Matthew Paletz, the CEO of Paletz Law, said he had heard “mixed reviews” of CERA — often based on how slow money was to be distributed. Even those who were complimentary of the program acknowledged that there were issues with under-staffing that could delay the processing of applications and the distribution of funds.
Paletz said, too, he’s seen abuse and fraud in the program — residents saying they were living in places they were not, for example, or getting money that they did not then give to landlords. In Detroit, landlords who didn’t have a certificate of compliance on their property could have 20 percent of the rent withheld; those funds were held in escrow and sometimes sent to tenants.
He said such decisions had deterred investment in Detroit, hurting the city’s tenant population.
Paletz also wondered whether tenants who hadn’t paid rent in more than a year would come to be dependent on the program, a question Stacee Smith echoed.
Still, Paletz said, there’s no playbook for how to handle a once-in-100-years pandemic. He said he “wouldn’t throw the baby out with the bathwater,” despite wishing parts of the
program would have operated differently.
“It helped tenants in a time of crisis and it had its place,” he said.
Phillips, with the United Community Housing Coalition, said it felt good to help small-time Detroit landlords, keeping them in business, though some larger ones were difficult to work with. Hierlihy, with Wayne Metro, said many large property managers encouraged tenants to apply for the program. For independent landlords, she said, it was “extremely impactful.”
Cawvey, with Macomb Community Action, said he heard from landlords in crisis who benefited from the help. And Bertram, with the Community Housing Network, said she talked to landlords who were “so grateful” for the assistance.
“Landlords need to have money, too,” she said.
In addition to keeping people housed, CERA helped forge relationships between agencies that will persist, Hierlihy said.
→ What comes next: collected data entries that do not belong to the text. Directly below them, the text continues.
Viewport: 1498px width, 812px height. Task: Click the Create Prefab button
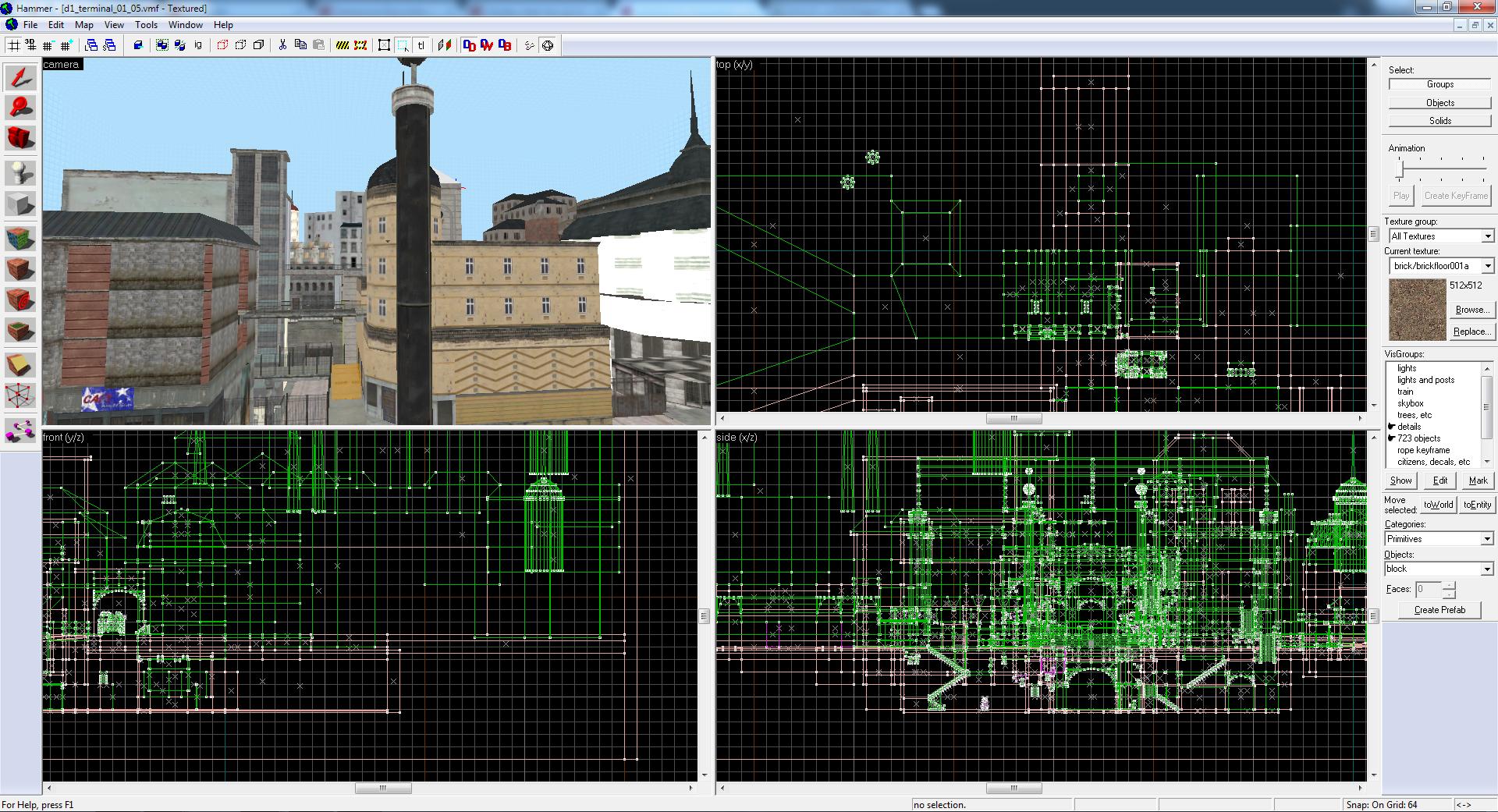pyautogui.click(x=1439, y=610)
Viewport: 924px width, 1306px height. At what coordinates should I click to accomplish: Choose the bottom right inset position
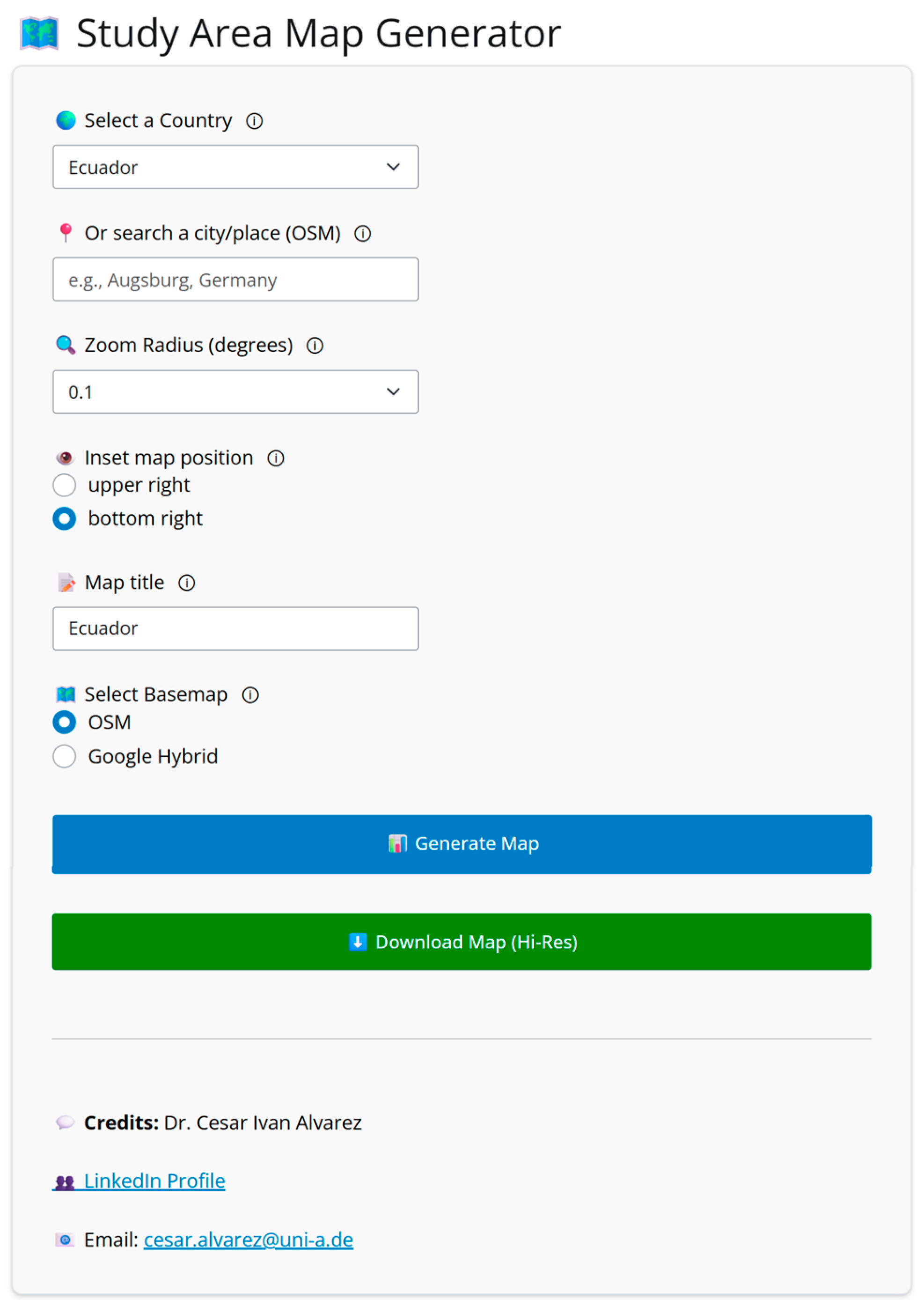[x=64, y=519]
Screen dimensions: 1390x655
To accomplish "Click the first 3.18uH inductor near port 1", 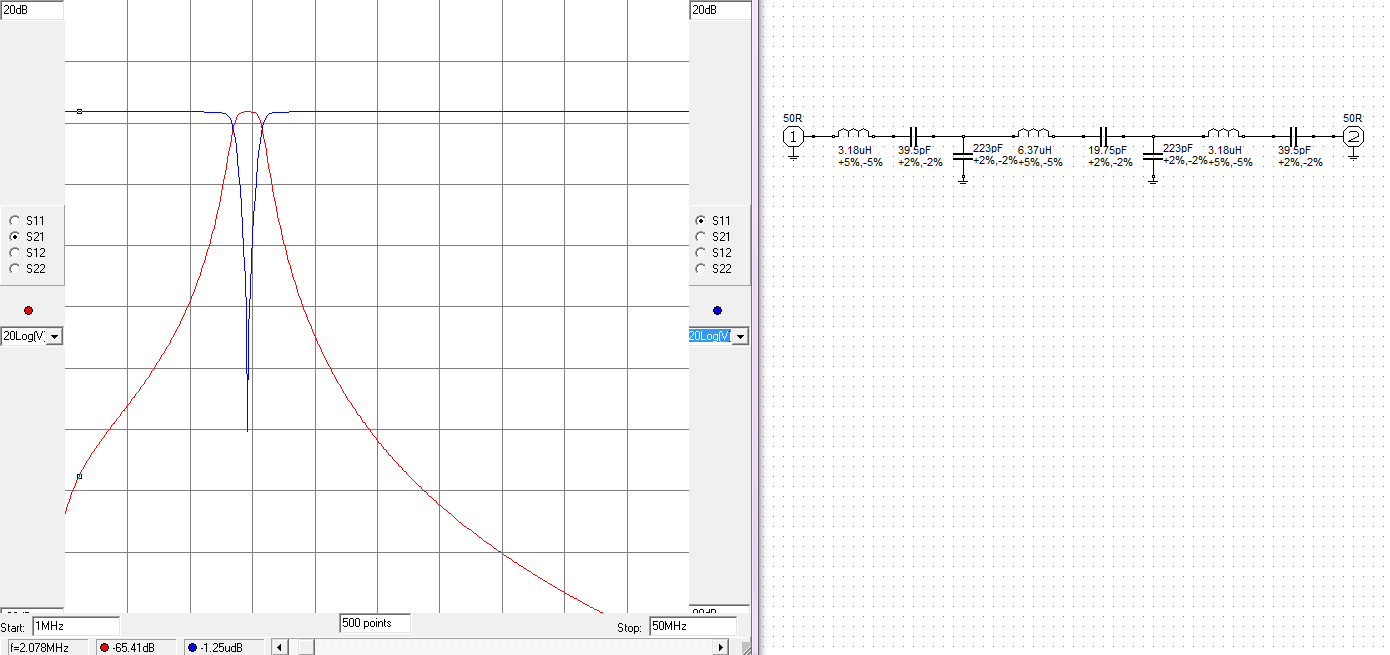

She said that lasting impact will be to the region’s benefit,
something that will make it easier to deal with housing instability even when CERA funds are finally exhausted.
Rose, with MSHDA, said she continues to look for other resources, as well. CERA was “a great boon to landlords,” she said, helping them pay their mortgages and taxes. Without it,
she said, many small landlords likely would have been forced to sell their properties — a problem in a rental ecosystem that needs more options.
Rose said she has concerns that eviction rates will start to rise again — indeed, they already have — but she hopes the length of the program keeps it from getting to a crisis level.
“When people have stability in their housing situation, they’re able to look at additional employment rather than constantly managing the crisis,” she said. “It’s easier to stay
employed when you’re not worried about your housing situation.”